The middle of the book shifts focus, moving toward a more diffuse series of topics united by activism. Chapter Three begins with nineteenth-century Scottish geologist James Hutton’s idea that geological mechanisms extend well beyond the time of human understanding. Whitson reads China Miéville’s novel Iron Council (2004), which, he argues, uses computing as a form of human revolutionary action. The chapter concludes with steampunk paintings and repurposing to show different strategies for computing in the face of ecological change. Chapter Four, like Chapter Three, offers invigorating readings, this time in service of the question of labor in steampunk repurposing. Beginning with a reading Friedrich Engels’s theory of labor as a cybernetic blend of human and machine, Whitson moves to Neal Stephenson’s critique of labor in the 1995 neo-Victorian novel The Diamond Age. He concludes with a discussion of steampunk engineers as an alternative to the capitalist-driven Maker Movement, in their emphasis of ecologies over individual profit. The middle section exemplifies both the strengths and weaknesses of Whitson’s approach: the range is admirable, but sometimes it comes at the expense of sustained analysis.

The final chapter makes the most explicit case for steampunk as an anachronistic methodology by showing it already at work in steampunk fan communities. Using interviews with activists, bloggers, and fans, Whitson argues that steampunk constitutes a queer public – but one that, he emphasizes, is imperfect and subject to oppression. Given this steampunk model, the final section asks how nineteenth-century digital humanities might enable various publics to participate in Victorian scholarship. “Scholarship” here is conceived very broadly – more broadly than I’m comfortable with, but nonetheless in a way that makes sense given the chapters that have come before. For Whitson, interacting with Victorian literature and culture through hobbies, cosplay, and online discussions offers ways to enrich Victorian studies and make it relevant to a broader audience. In the face of an almost non-existent job market and declining English majors, this may be a way to make scholarly work more publicly engaging.

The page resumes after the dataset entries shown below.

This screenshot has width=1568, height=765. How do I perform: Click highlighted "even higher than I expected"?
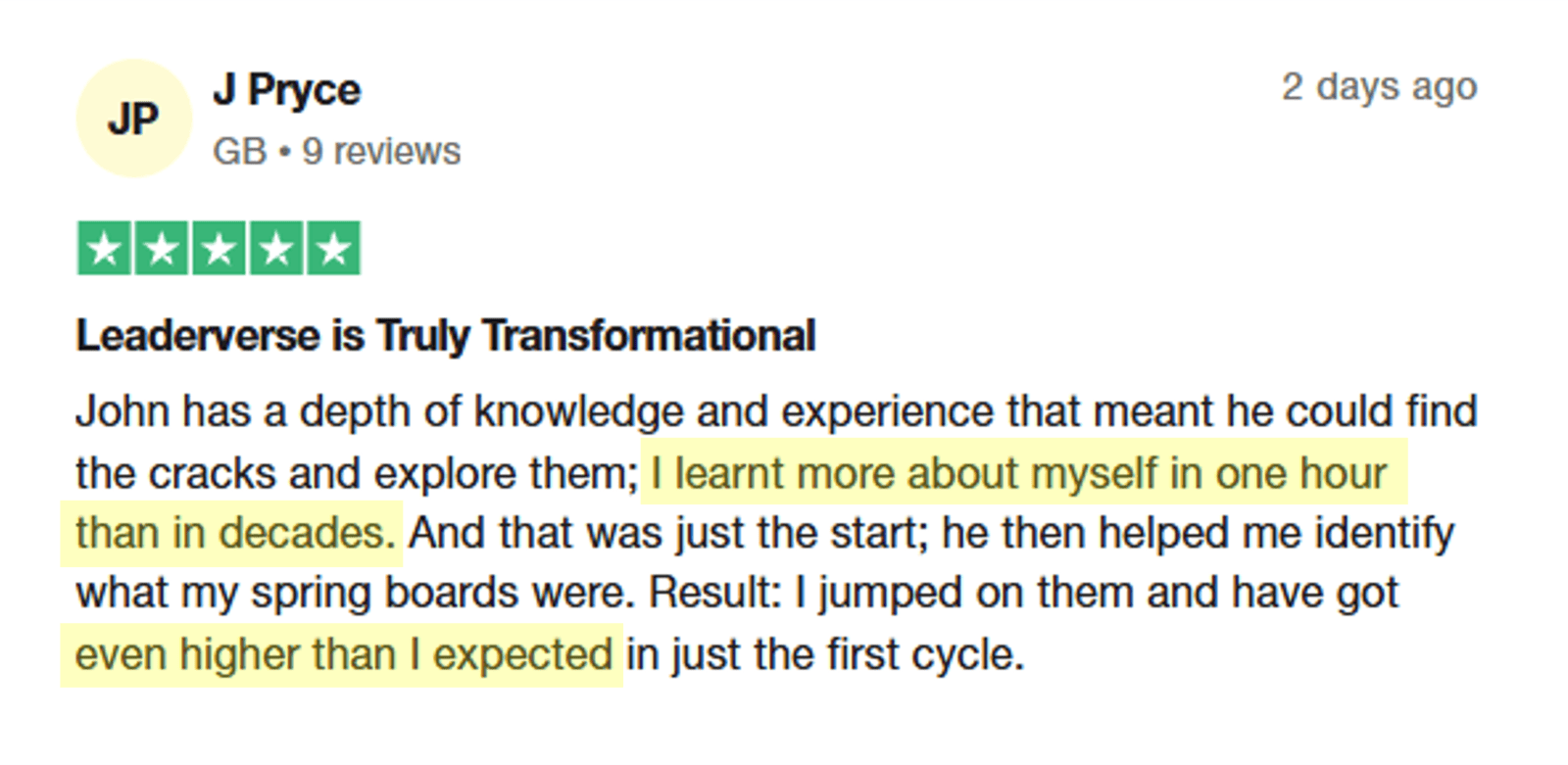[x=343, y=654]
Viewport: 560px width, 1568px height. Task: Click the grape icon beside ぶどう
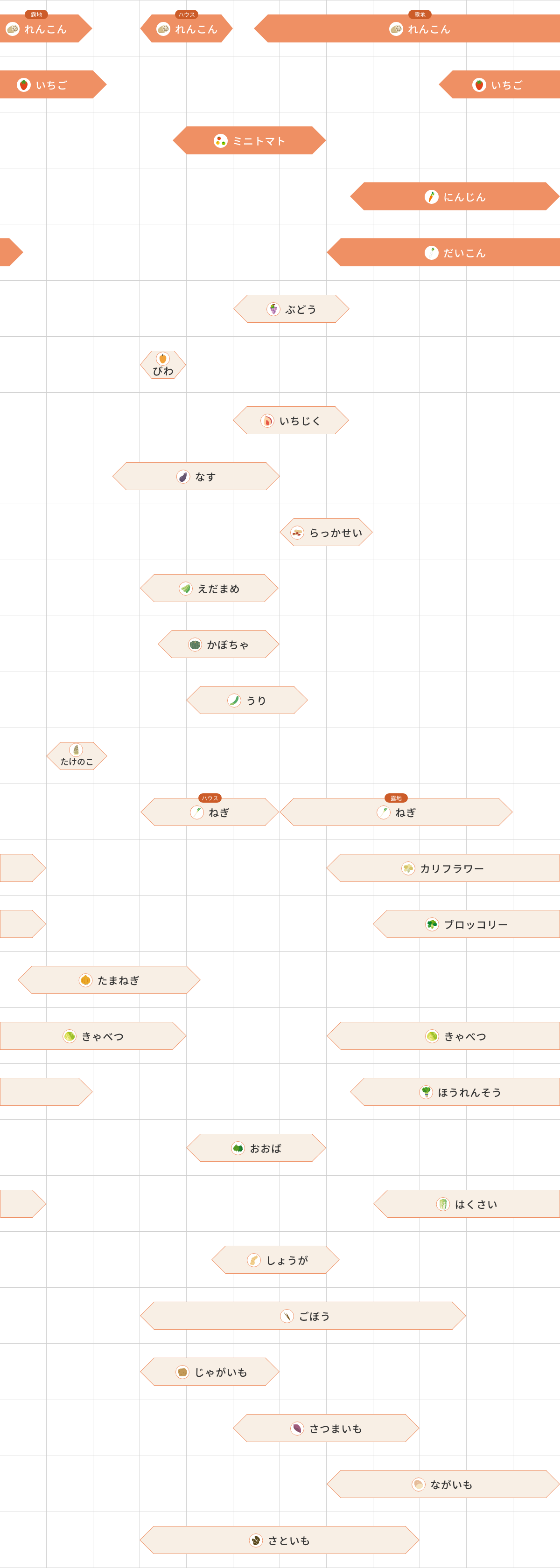coord(273,309)

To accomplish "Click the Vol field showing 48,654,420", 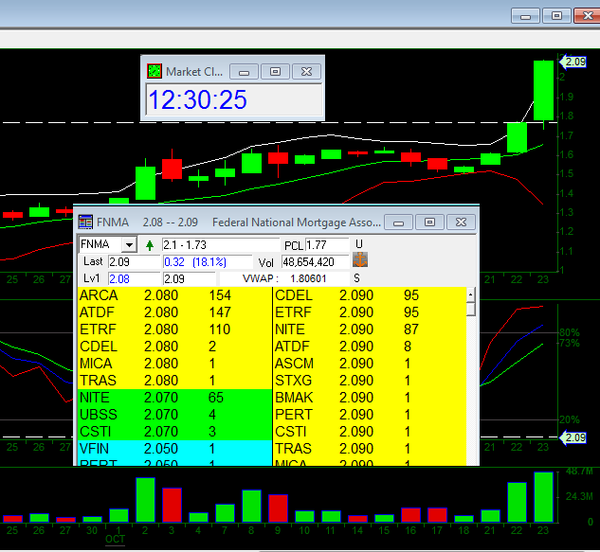I will [x=314, y=262].
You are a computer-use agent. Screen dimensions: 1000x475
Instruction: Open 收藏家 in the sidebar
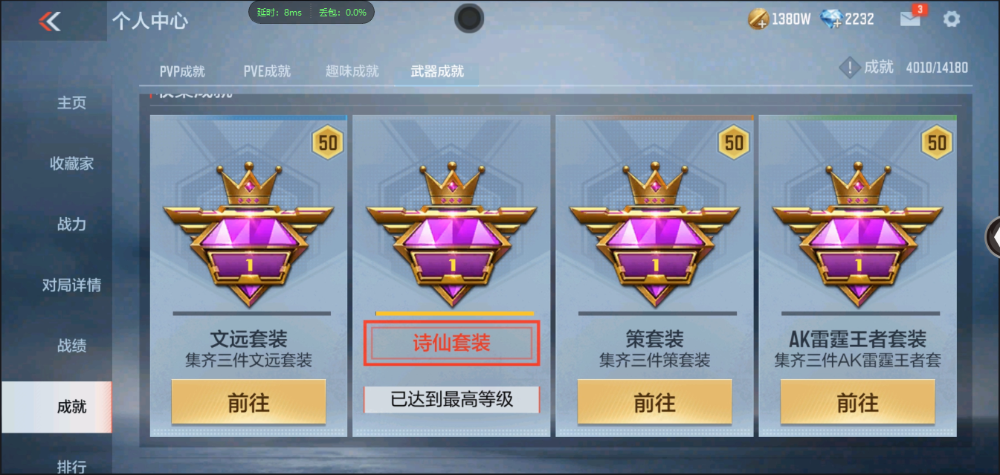(71, 164)
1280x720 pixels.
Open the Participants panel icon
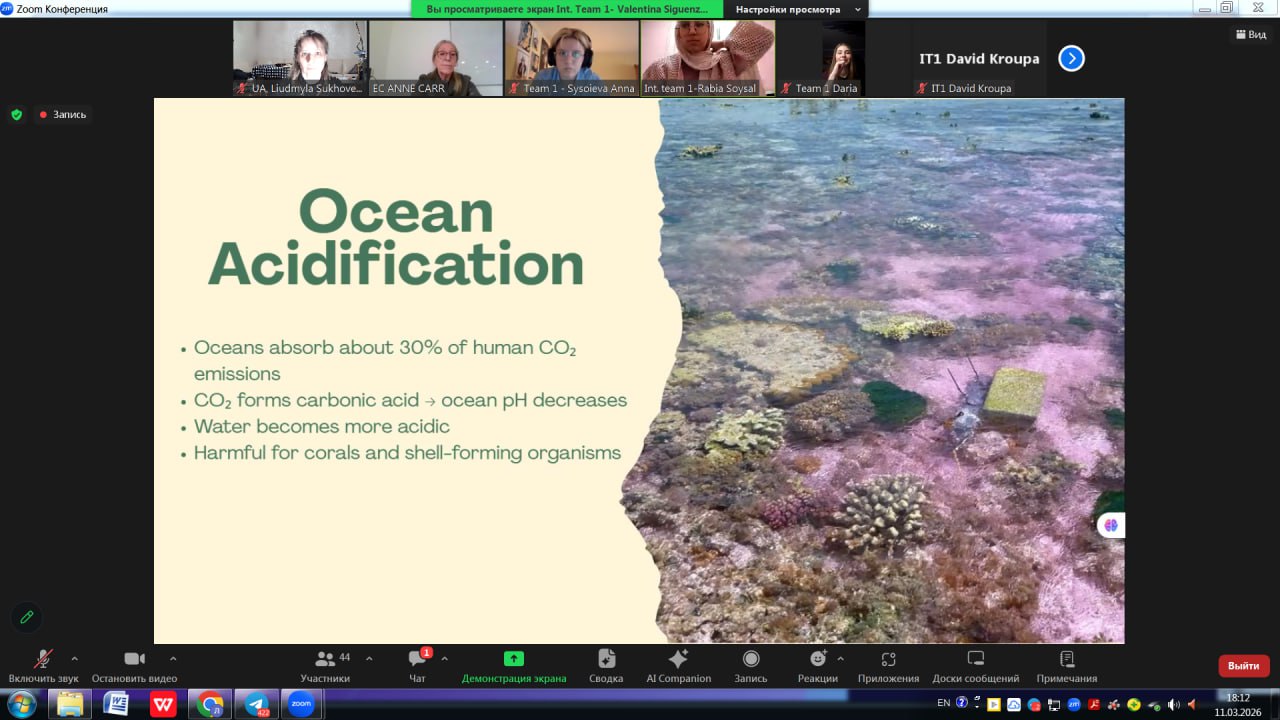[x=325, y=659]
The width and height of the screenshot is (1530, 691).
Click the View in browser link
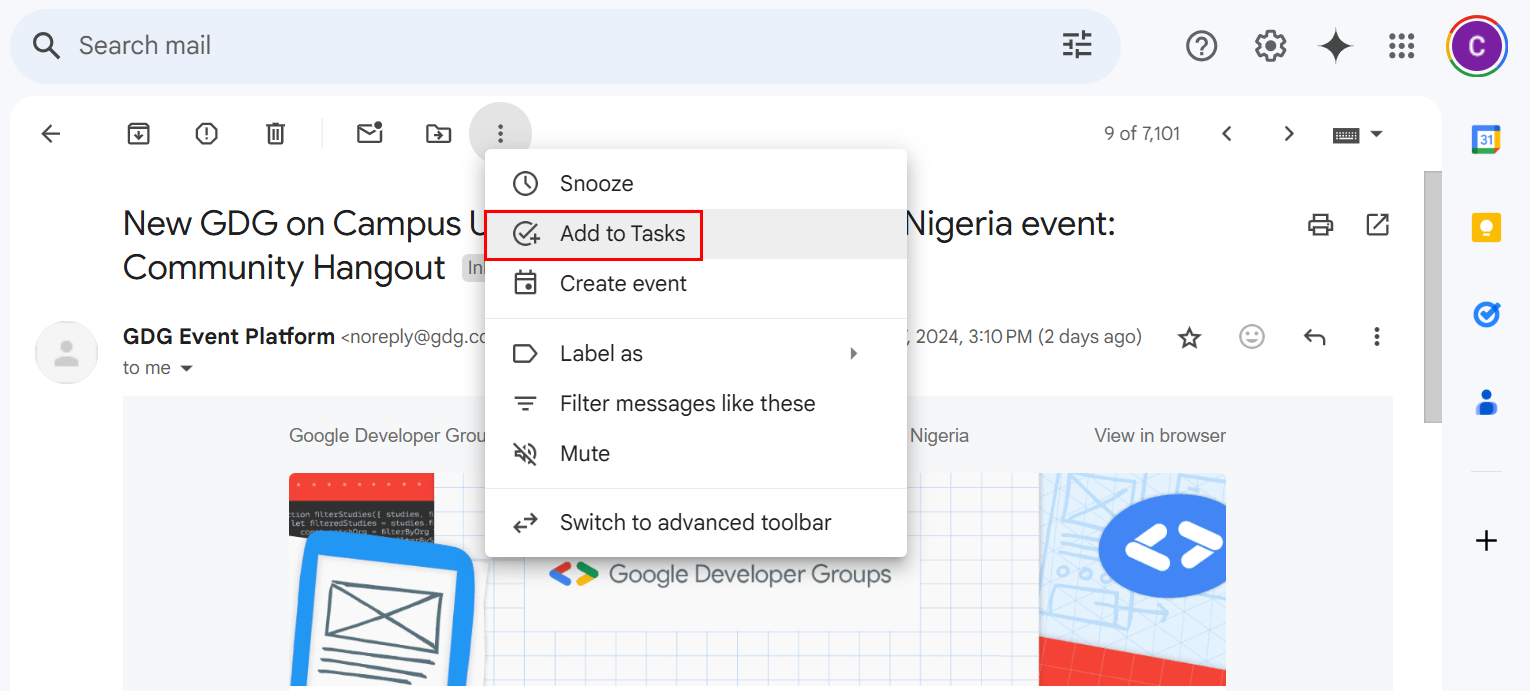(x=1159, y=436)
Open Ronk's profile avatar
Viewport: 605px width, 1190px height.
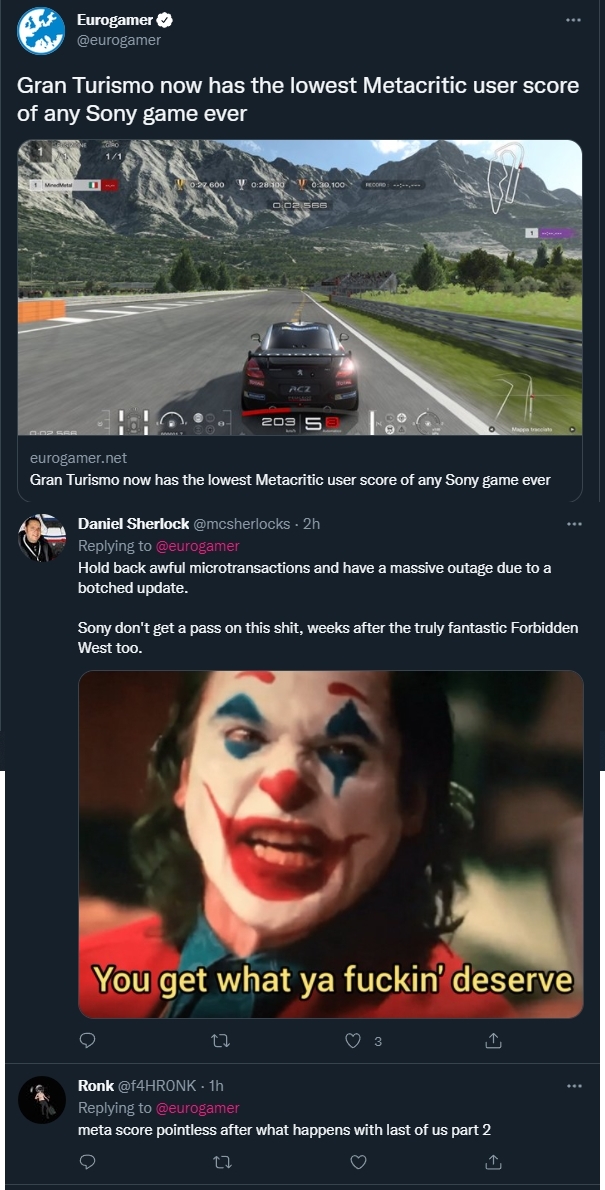(x=42, y=1100)
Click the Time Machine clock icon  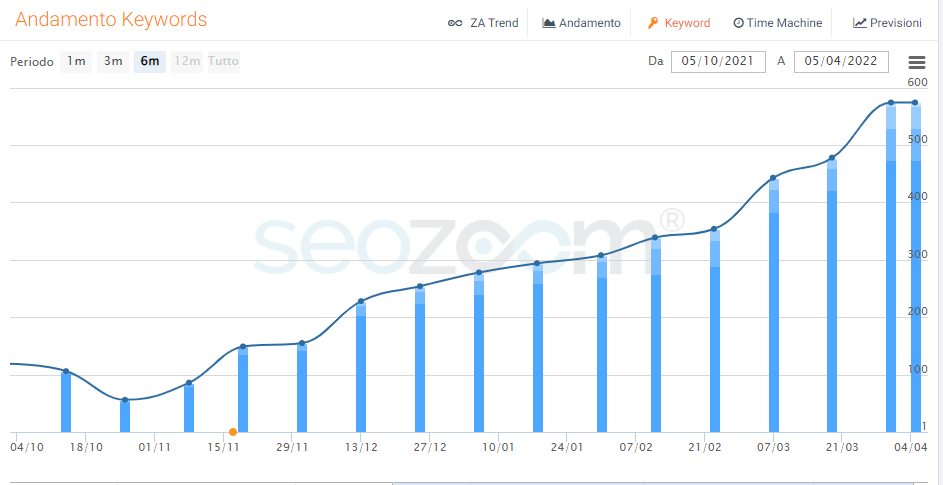738,23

Finally, the epilogue picks up the thread of temporal frameworks from the beginning of the book, looking to the posthuman Victorian history evidenced in steampunk video games such as Sunless Sea and Bloodborne. Together, these chapters examine the ways that steampunk’s anachronisms and uses of technology might help us imagine different kinds of nineteenth-century studies, including rereading familiar nineteenth-century texts in light of their contemporary remaking. In this way, Whitson writes in the tradition of books such as Jay Clayton’s Charles Dickens in Cyberspace, which helped inaugurate Neo-Victorian studies. Steampunk offers a significant methodological contribution to that field.

Ultimately, I want to emphasize this book’s ambition and creativity. This is not Whitson’s first book; he also co-authored William Blake and the Digital Humanities. Nonetheless, Steampunk and Nineteenth-Century Digital Humanities is a bold venture, showing impressive range in roaming across periods, media, and theories in order to reveal complex pathways connecting the Victorian period to our own.

Works Cited

  • “V21 Forum on Strategic Presentism.” Victorian Studies, Vol. 59, No. 1, Autumn 2016.
  • Whitson, Roger. Steampunk and Nineteenth-Century Digital Humanities: Literary Retrofuturisms, Media Archaeologies, Alternate Histories. Routledge, 2017.
  • Whitson, Roger, and Jason Whittaker. William Blake and the Digital Humanities: Collaboration, Participation, and Social Media. Routledge, 2013.